- [Página]
——————————
EL ARTE DE SER LECTOR
Por Adriana Almada
Escritora, crítica de arte, curadora.
La celebración de la semana del libro ha renovado la conversación sobre ese vínculo íntimo, único, entre escritor y lector: la lectura. Esta operación que conecta dos universos simbólicos ha conocido formas diversas. Desde aquellos bandos reales que se leían en las plazas públicas o las narraciones en voz alta que se oían en los monasterios medievales, a la lectura silenciosa solo posible gracias a la democratización de los procesos de impresión o la lectura interactiva que hoy permiten los dispositivos digitales, ha corrido demasiada agua bajo el puente.
Mucho se ha analizado la relación entre quien lee y quien escribe. Este nexo, que atraviesa el tiempo y el espacio, es quizás una de las experiencias más complejas de la mente humana. Es la experiencia misma de la representación, construcción esta que puede operar como medio y fin, como herramienta y obra.
¿Con quién dialoga el autor mientras escribe? El texto debe ir hacia el lector, buscarlo, probarle que lo «desea», dice Barthes. Seducirlo. Y lo traduzco: «Esta prueba existe: es la escritura. La escritura es esto: la ciencia del gozo del lenguaje, su Kamasutra (y de esta ciencia no hay más que un tratado: la escritura misma)» [1].
Autor y lector tienen una relación necesaria. Alberto Manguel cuenta que para Whitman «texto, autor, lector y mundo se reflejaban recíprocamente en el acto de leer, acto cuyo significado él ampliaba hasta abarcar toda actividad humana y también el universo en el que todo ocurría […] Decir que un autor es un lector o un lector un autor, ver un libro como un ser humano o un ser humano como un libro, describir el mundo como texto o un texto como el mundo, son maneras de nombrar al arte de ser lector» [2].
——————————
Datos de objetivos de clic:

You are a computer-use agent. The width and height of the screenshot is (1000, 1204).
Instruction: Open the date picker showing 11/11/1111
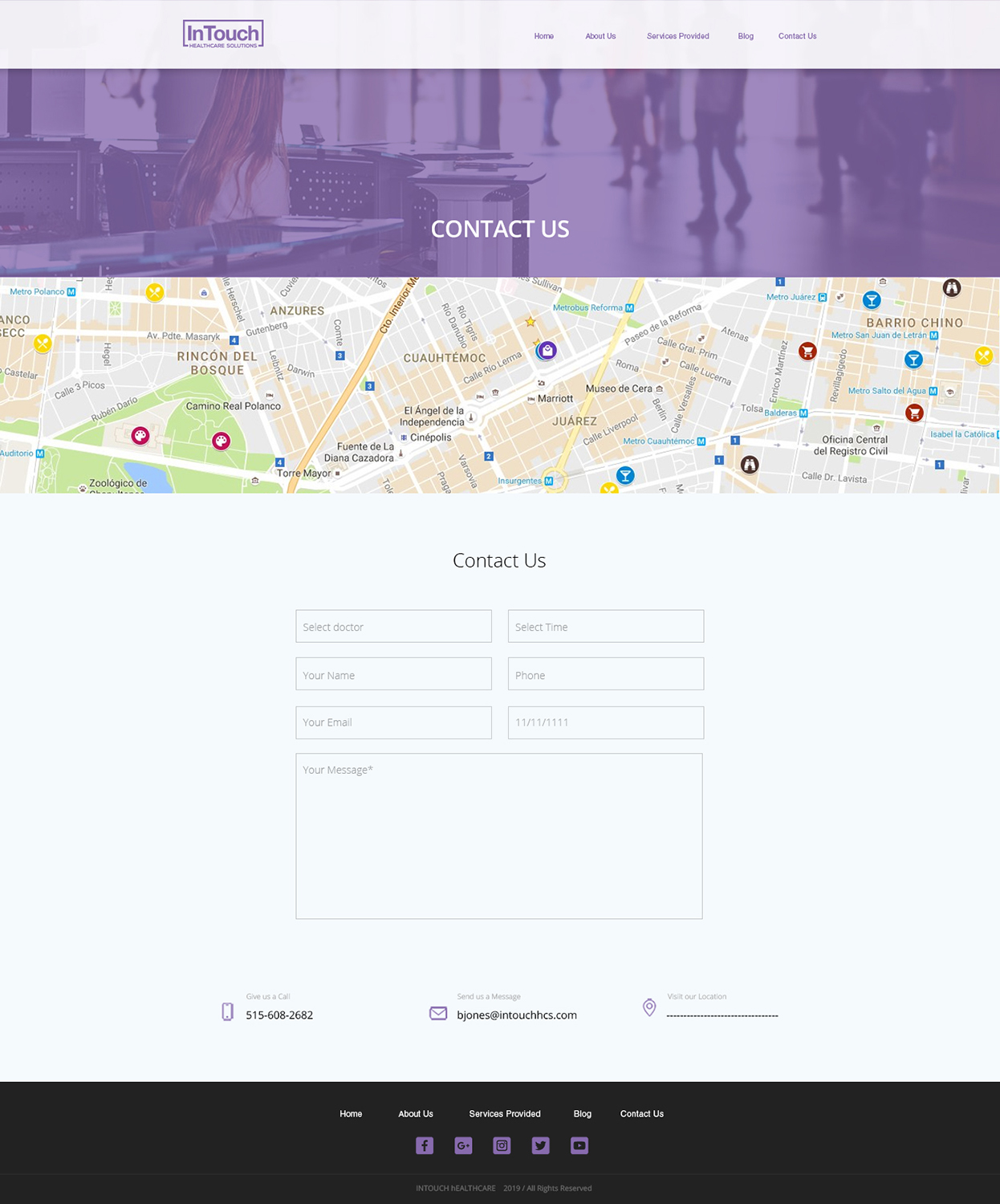tap(606, 722)
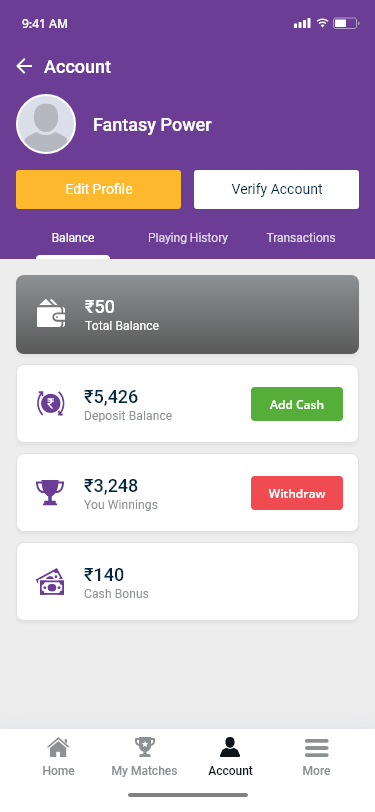The image size is (375, 812).
Task: Switch to the Playing History tab
Action: coord(188,238)
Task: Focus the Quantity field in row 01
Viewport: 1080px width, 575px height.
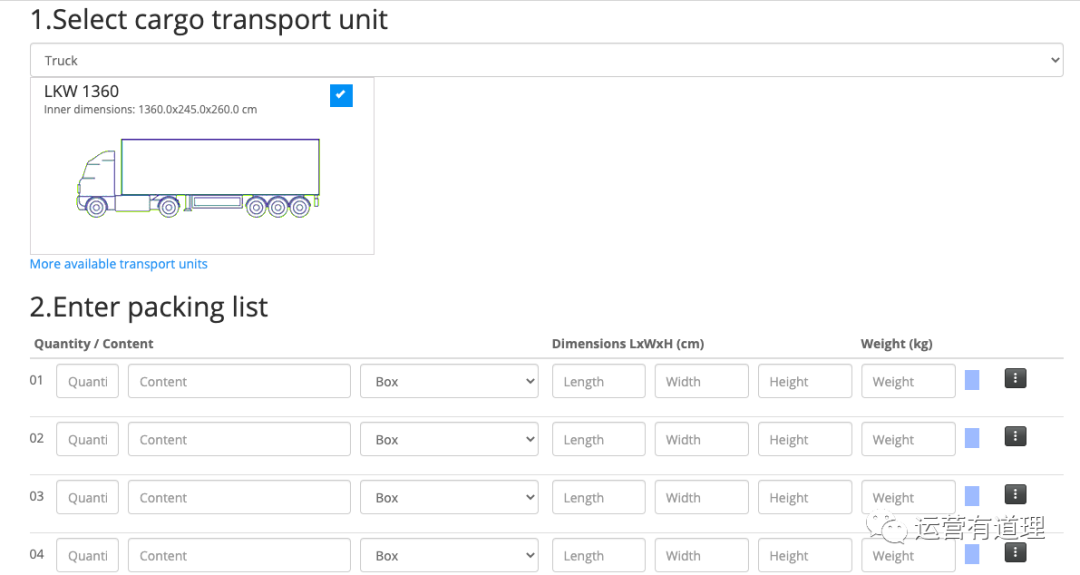Action: tap(87, 381)
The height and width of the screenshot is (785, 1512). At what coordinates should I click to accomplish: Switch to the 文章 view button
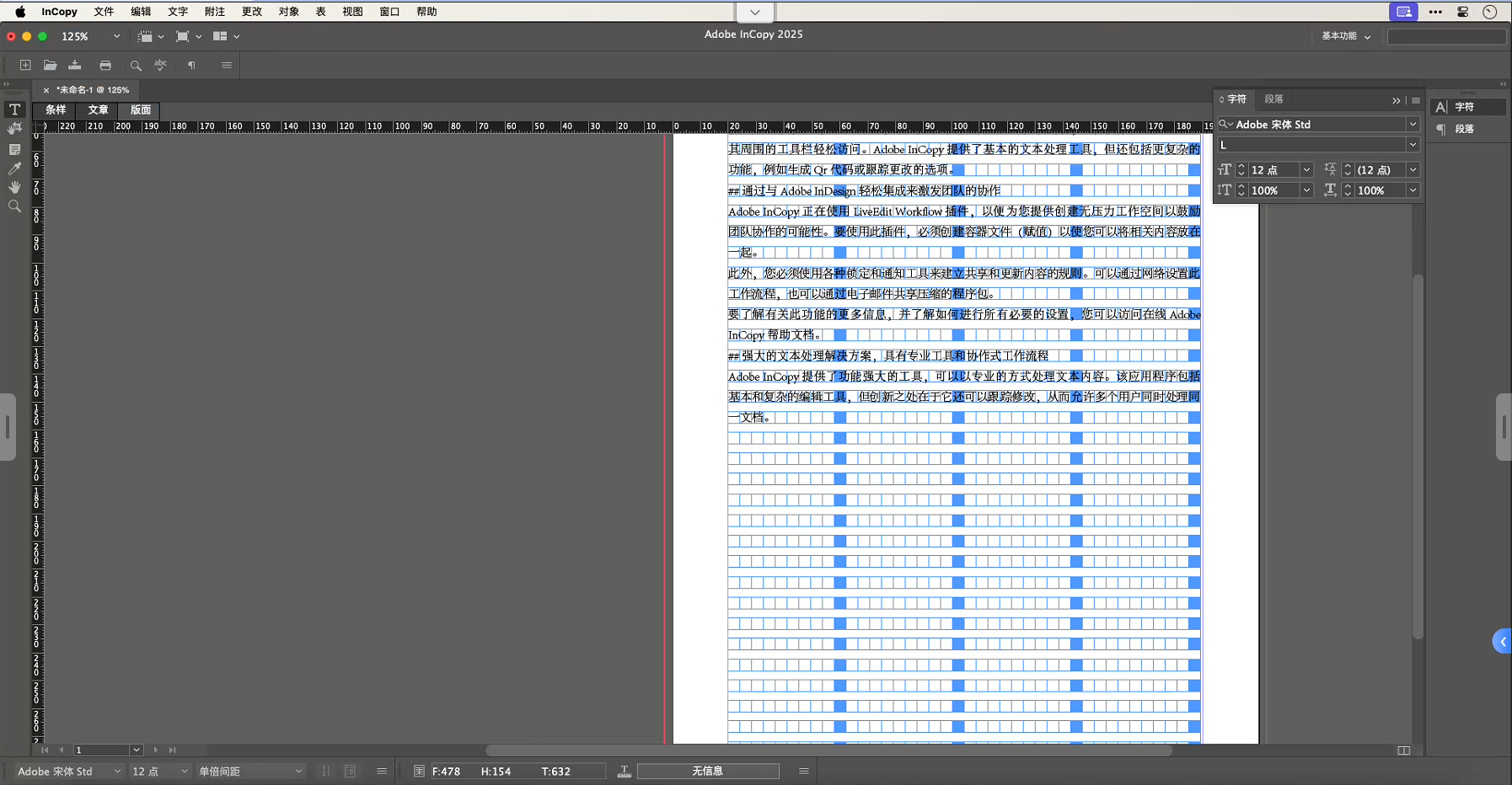98,110
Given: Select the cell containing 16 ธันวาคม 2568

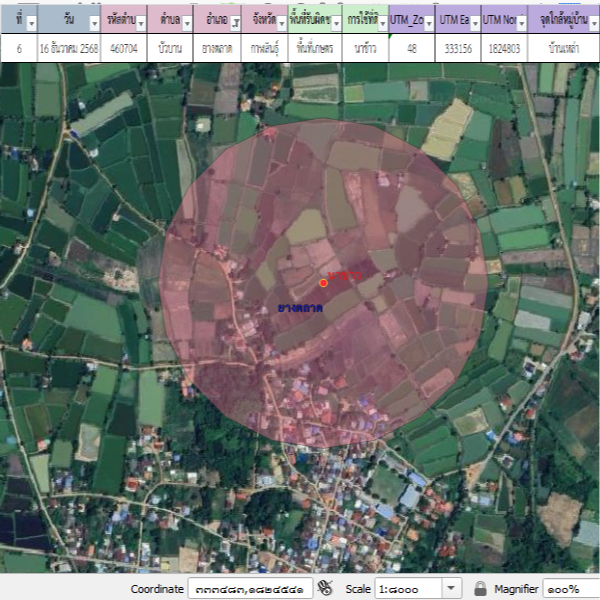Looking at the screenshot, I should [69, 48].
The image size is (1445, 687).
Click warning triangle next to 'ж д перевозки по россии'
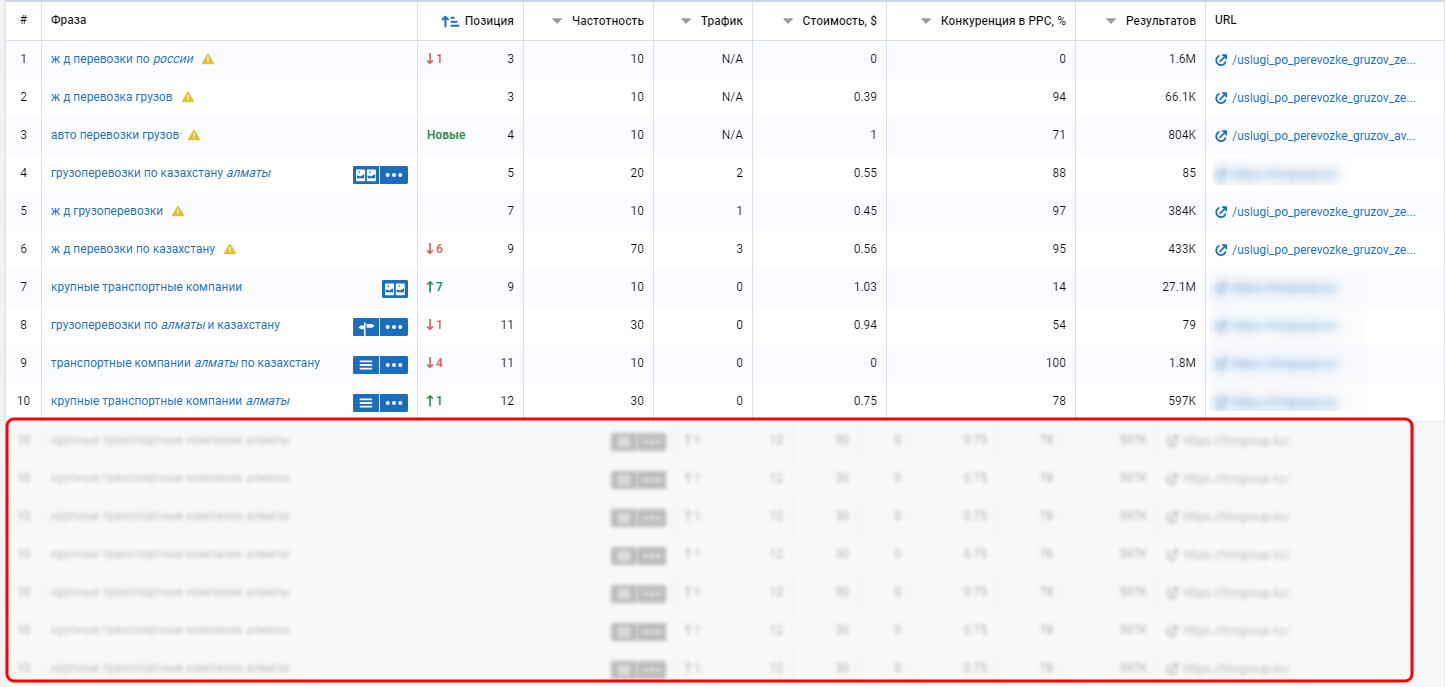pos(208,59)
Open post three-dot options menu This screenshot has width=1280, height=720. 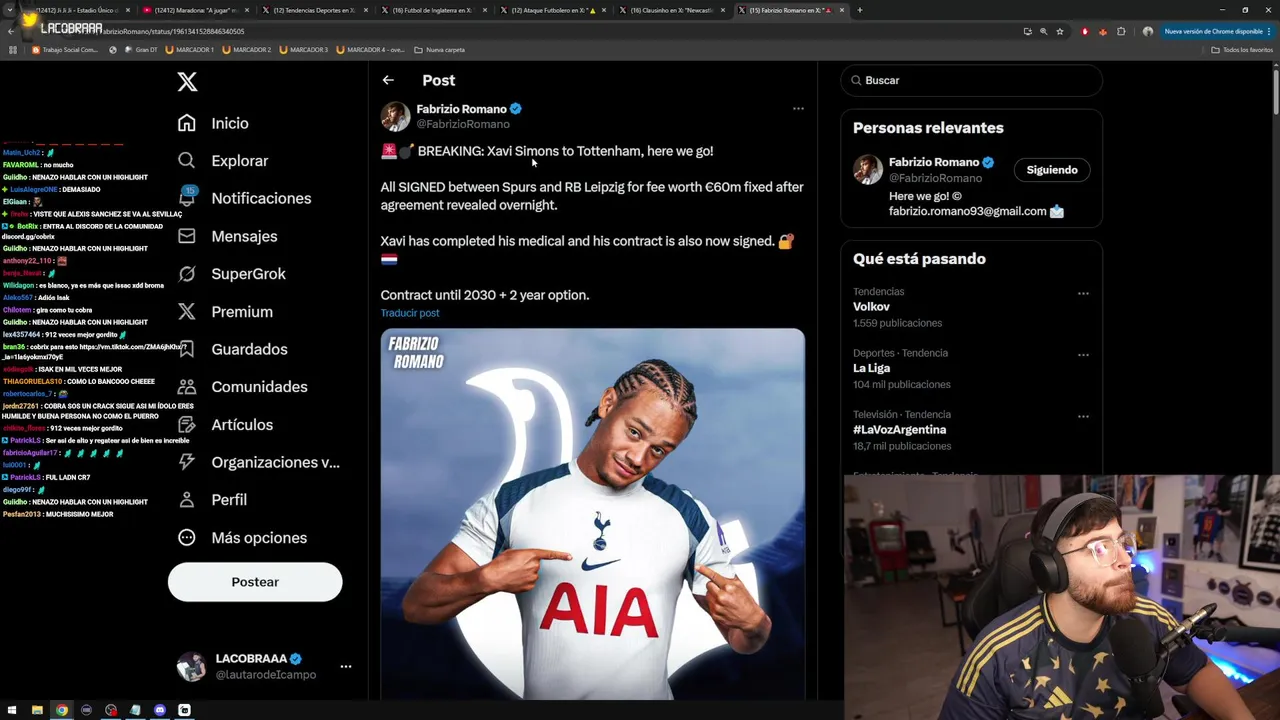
——————————
- [Tarea asignada] Prolonga el ensayo sobre el arte de ser lector a partir del punto en que termina. Las filas no intervienen en esto.

- [Resultado]
¿Qué es, pues, un libro? El libro es el habitáculo donde esa relación se consuma. Es el cuerpo del deseo. La lectura es tacto, trayecto gozoso. Desde luego, y volviendo a Barthes, hablamos de «textos de placer», un placer que no necesariamente surge de lo liso, suave, pulido, sino que se regocija en rupturas y colisiones, un placer que transita bordes extraños, agudos, abruptos.
La lectura es un acto físico. La palabra, aún en silencio, activa células, remueve humores, estimula, enardece o debilita. Hoy, aislados, privados de tacto como estamos, inhabilitados para manifestar con el cuerpo los afectos, la palabra es quizás lo único que nos queda. No en vano, y si nos ponemos apocalípticos, el último gesto de un reino en peligro seguirá, si es necesario, un instructivo formulado en palabras: la famosa (y misteriosa) Letter of last resort que los ingleses guardan tan celosamente.
Pero volvamos a la palabra poética, y a la valiosa advertencia de Octavio Paz: «Hemos olvidado que la poesía no está en lo que dicen las palabras sino en lo que se dice entre ellas: aquello que aparece fugazmente entre pausas y silencios. En los talleres de poesía de las universidades debería haber un curso obligatorio… aprender a callar» [3]. Adiós a los artificios y estridencias. En tiempos aciagos, palabras precisas. Honestas.
Notas
[1] Roland Barthes. Le plaisir du texte, Paris: Éditions du Seuil, 1973, p. 13.
[2] Alberto Manguel. Una historia de la lectura, Bogotá: Grupo Editorial Norma, 1996, p. 225.
[3] Octavio Paz. «Elizabeth Bishop o el poder de la reticencia», en In/Mediaciones, Barcelona: Seix Barral, 1979, p. 105.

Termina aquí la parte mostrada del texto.